:: Text shown

There are many regrets but I can't always looked back and do nothing to my future and my present.

A brand new me, I hope. Give me some time, I am determined.

I am very blessed to have my family. My husband-to-be. My bestest buddies and pals. My friends. To be loved by all of you is truly a blessing for me!

Thursday, January 19, 2006

Wee Hours.

Haa. Time to "wee wee" or commonly known as "shhh shhh" Haa.

Was talking on the phone with dearie just now and felt extremely sleepy. Must be da work that I've done this morning and also the discomfort that I was having with my tummy!

Without dar dar with me by my side feels weird and terrible. Just as like what Bester has described! TERRIBLE!

Missing him is one thing but not able to be there to care for him makes me feel even worse! Especially when he kept telling me that he felt lonely.. Dar, just want tell you that I am sorry that I didn't make much effort to keep myself awake to be there with you. Apologise for that honey.

Without God in my life is TERRIBLE too. With Him to be my guidance, I would become a better person. I pray, Lord that may Your words light up my world with truth and understanding and help me lead a life the way that You want me to. I'll listen to You, God. Amen.

Can't sleep. Sigh.

Wednesday, January 18, 2006

Happy Chinese New Year!


Heee.. Da vain me!

Tuesday, January 17, 2006

I'll BITE!

Moody... Hot tempered... This is what I am for the past week!

Wednesday, January 11, 2006

The sky is crying...

Well, it seems like it! Has been raining non stop (erm..a bit too exaggerating? okie, on and off den..) for the past week! It affects my mood totally! Sigh. Just like me on last Saturday, crying non-stop! Ha. So many things that have been pulling me down. Everything that doesn't seem to be right!

I don't really like rainy days unless I have got abosolutely NOTHING better to do! In that way, I can sleep the whole day without having meals and at the same time shedding some fats! Talking about fats, guess I'm kind of moody nowadays due to how I look like now! FAT! That's the only word that I could desrcibe myself! Definitely it is. My brother always tell me that! Sigh. I got to do something about it! I have! But not at the expense of my meals cos if I don't eat I'll get grumpy! Ha.

a HUNGRY lady is a ANGRY woman! Beware!

Sigh. 21st Birthday isn't that exciting afterall! Haa. Do not what I should do or how I should carry it out! Dad has given me the approval that I can hold a party at our house! Sigh. How? What to do? Nevertheless, I shall come up with my birthday wish list so that you people can get ready alright? Ha. (Hee, haven't even thought of what to buy for Jen!)

1) Double Detox which cost $168 now!
2) Trimslim which cost $88
3) Slimming packagae

4) Makeover voucher
5) Manicure or pedicure voucher
6) Bag
7) Jacket (Those very in thing now!)
8) IKEA voucher
9) Paint! Yes.. haa.. So that I can repaint my room! (Colours: Rich Plum, French Blue, Rasberry) 10) Nissan March! Haa. I'm dreaming!
11) Shopping Vouchers
12) A new study table! Must be wooden wooden kind!
13) A new bed. Those double decker kind? Erm, below can put table!? Haa. Frame and mattress included!

::::
:: Data extract

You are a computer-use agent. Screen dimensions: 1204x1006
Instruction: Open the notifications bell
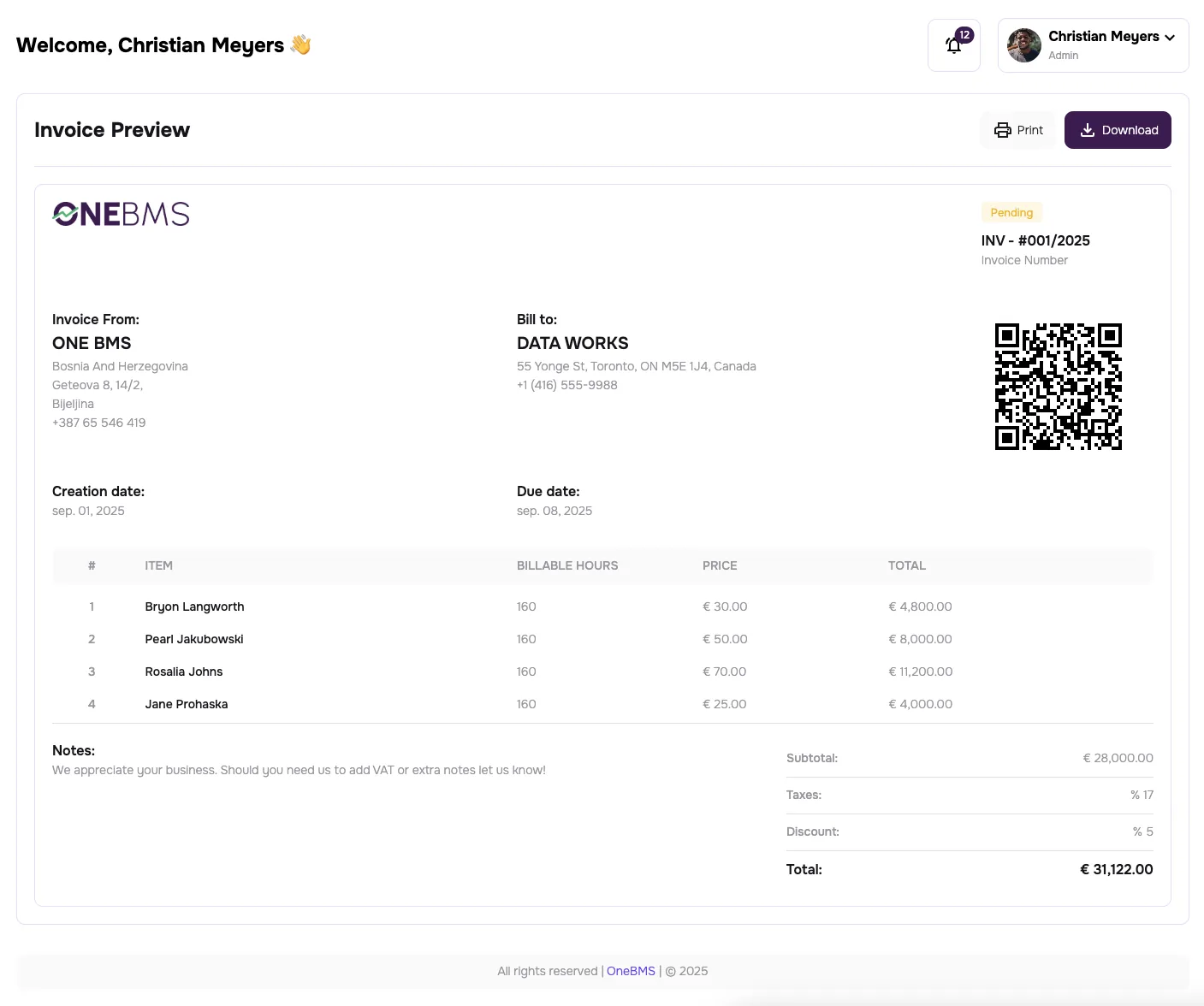953,44
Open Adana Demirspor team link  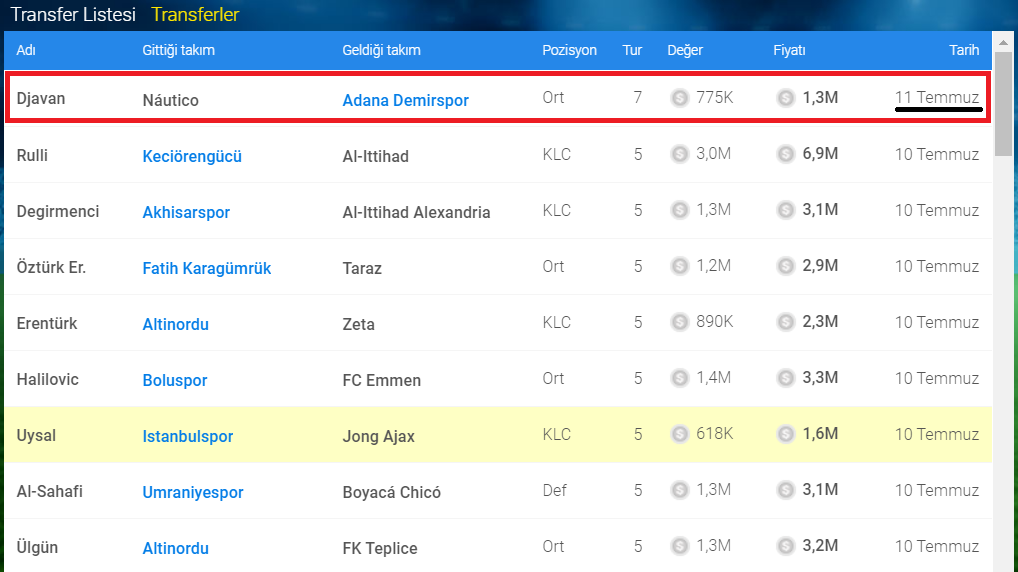click(405, 100)
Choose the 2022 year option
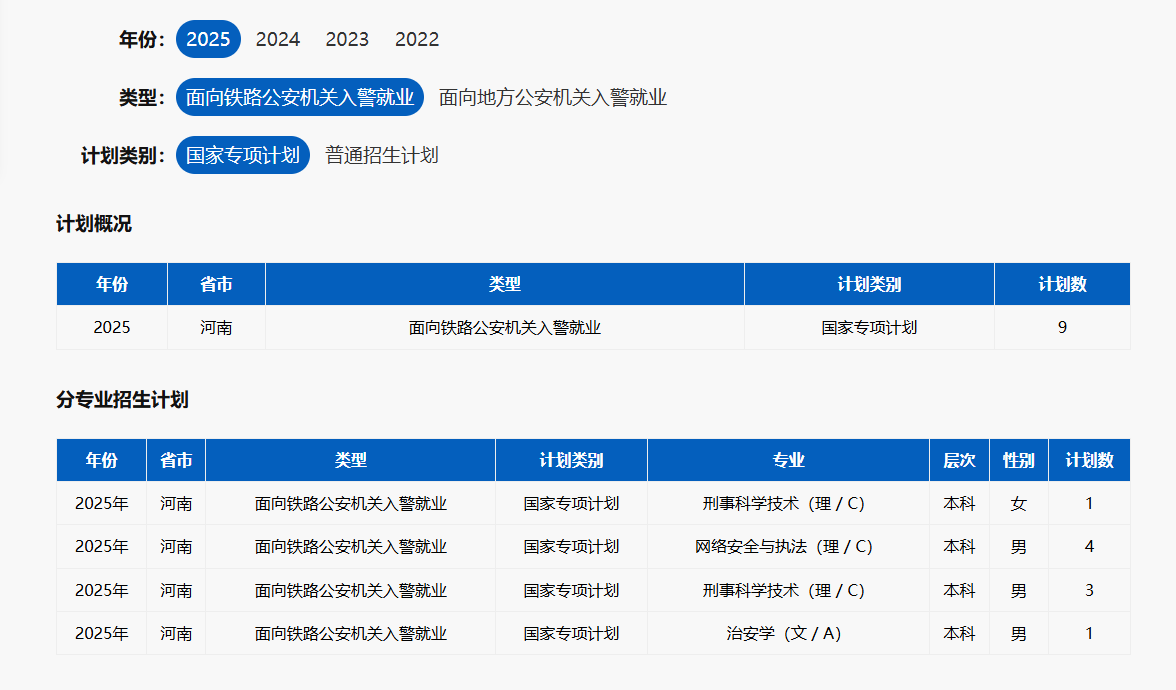Screen dimensions: 1176x690 [417, 39]
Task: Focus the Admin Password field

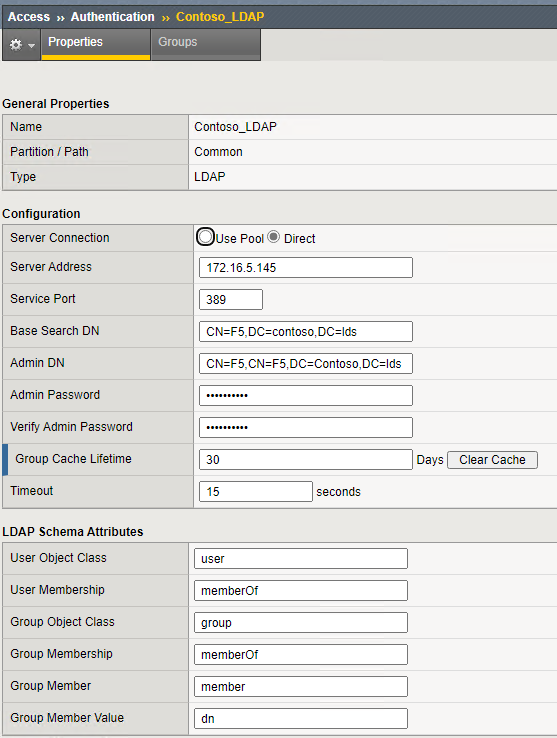Action: 306,395
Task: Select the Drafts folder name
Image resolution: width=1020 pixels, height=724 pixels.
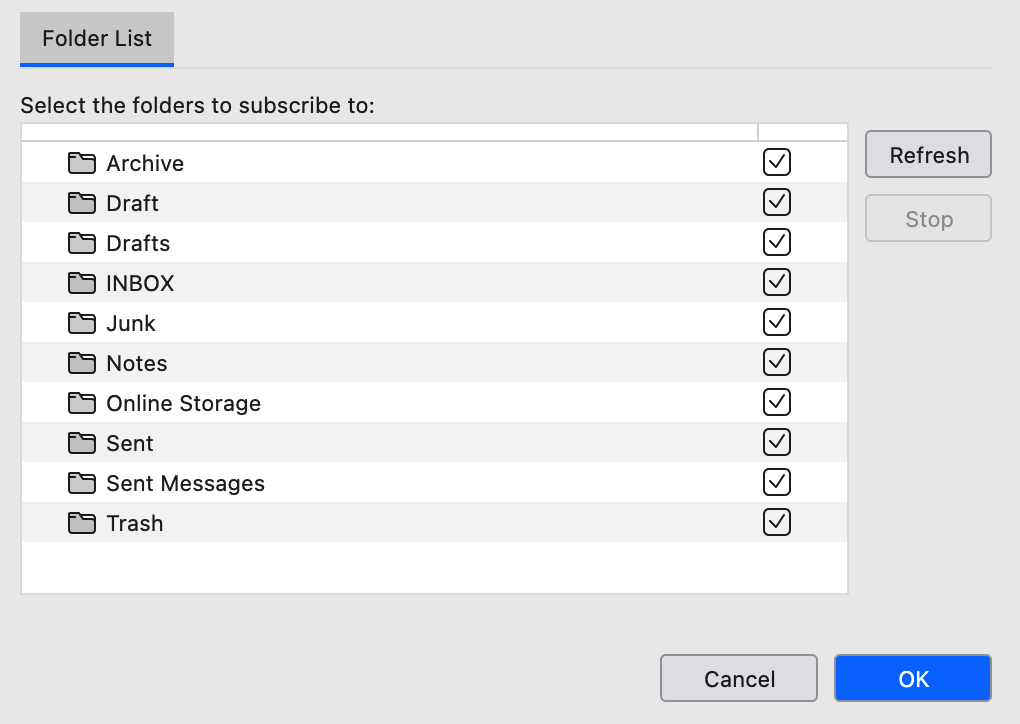Action: [x=138, y=243]
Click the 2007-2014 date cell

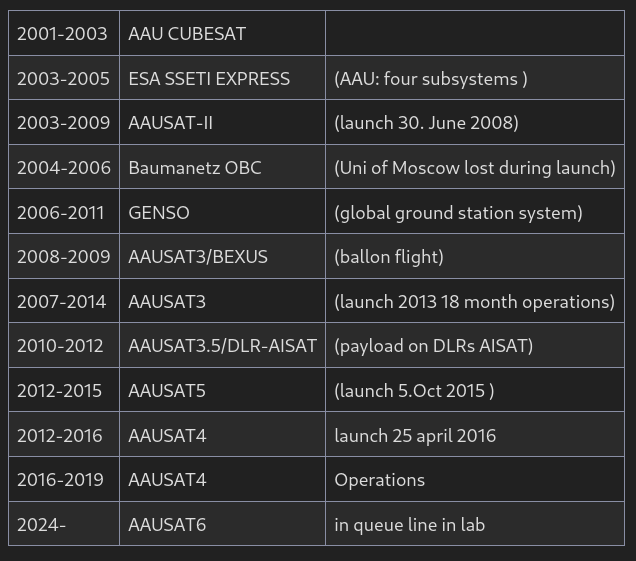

::::

Continue the diary entries from where they stop, after item 13 of the birthday wish list.

▶ The reply:
Errr... that's all I can think of right now! Haa. Those in red are the things which I really want! And those in blue are things which I really really really really want! Haa. If you are buying me any of the above please do tell me so that I won't see double or triple when I receive my presents! Haa.

Tomato soup taste horrible! Yucks.

Monday, January 09, 2006

eeeWwwwWww..

Sprite tastes awful without being served chilled! Well, guess most carbonated drinks need to be put in da fridge for hours before gulped by us human beings.

Bloated. That is how I felt. Sigh. Ate a lot. Can't help it! I'm under a lot of stress.

I broke down on Saturday. So much so that I kept crying the whole day. I couldn't help it! Bester went through a tough time.

Sigh.

Saturday, January 07, 2006

Just reached home. Finished my POA test with the help of the notes and my friends. I felt so scared and lonely. What if I don't pass my examinations again? How much money and time will be wasted? Tried doing my assignment yesterday. I did not even know what the question was asking! How am I going to be prepared for my final exams? My examinations fee: $2772!

I don't work. I don't have an income. Yet I have to spend so much on everything! Presents. Food. I shan't watch any movies. I shan't go out. I am using my parents' money and not mine!

I don't get to use the car often and even if I do I am being nagged at it. But why not the others ?Not fair!

I have to face another silent situation. It really makes my face go red!

Studies. No life!

I cried but who knows? Nobody! I am crying!

Torn between so many things. What should I do?

Friday, January 06, 2006

So many things..

Argh. So many things on hand now. Didn't do my marketing assignment well which I've planned to hand it in next Friday. Got a POA test tomorrow which I've not studied for. Also, the POA assignment is due tomorrow. Guess I have not learnt a good lesson of pushing everything till the last minute! Sigh. Life!?

Of course, I am not deterred by all these things yet! Got to find more time to pray and to lose the fats on me! Most importantly is the praying part. Haven't been communicating with God for quite some time! Miss His words! Sigh.

Got to sacrifice some of my personal time with Bester and my family for this half of the year. So many events and birthday parties! Haa. There are 2 parties already for this month alone! Haa. (Wen, doesn't it sound kind of familiar to ya?) Haa. Next month would be mine and Min. There's also Valentine's Day and after which is Bester's Birthday.

Got to spend quite a bit again! No wonder the small amount of money that my parents gave me has been decreasing significantly over the months! Sigh. Haven't saved up yet! And I got to pay a hefty sum of $2572 for my examinations. Lucky me that my parents are supporting me through my university years. Imagine that I have to study and work at the same time!? That is really no life!

Another thing that I'll be praying for is that I can have a better relationship with... Well, shan't reveal any names yet. I really hope that we can make peace and everything can be going smoothly for everyone of us!

HOW SHOULD I HOLD MY 21st BIRTHDAY PARTY? Sigh!

Thursday, January 05, 2006

First Week of 2006

Is it the getting used to the busy-ness that's making me feel so tired and sleepy and..sigh.

No luck with my New Year Resolutions yet. There must be a problem somewhere.

Talking abt problem, my com is kind of getting cranky! Sigh.

Miss Bester!

Tuesday, January 03, 2006

Sigh.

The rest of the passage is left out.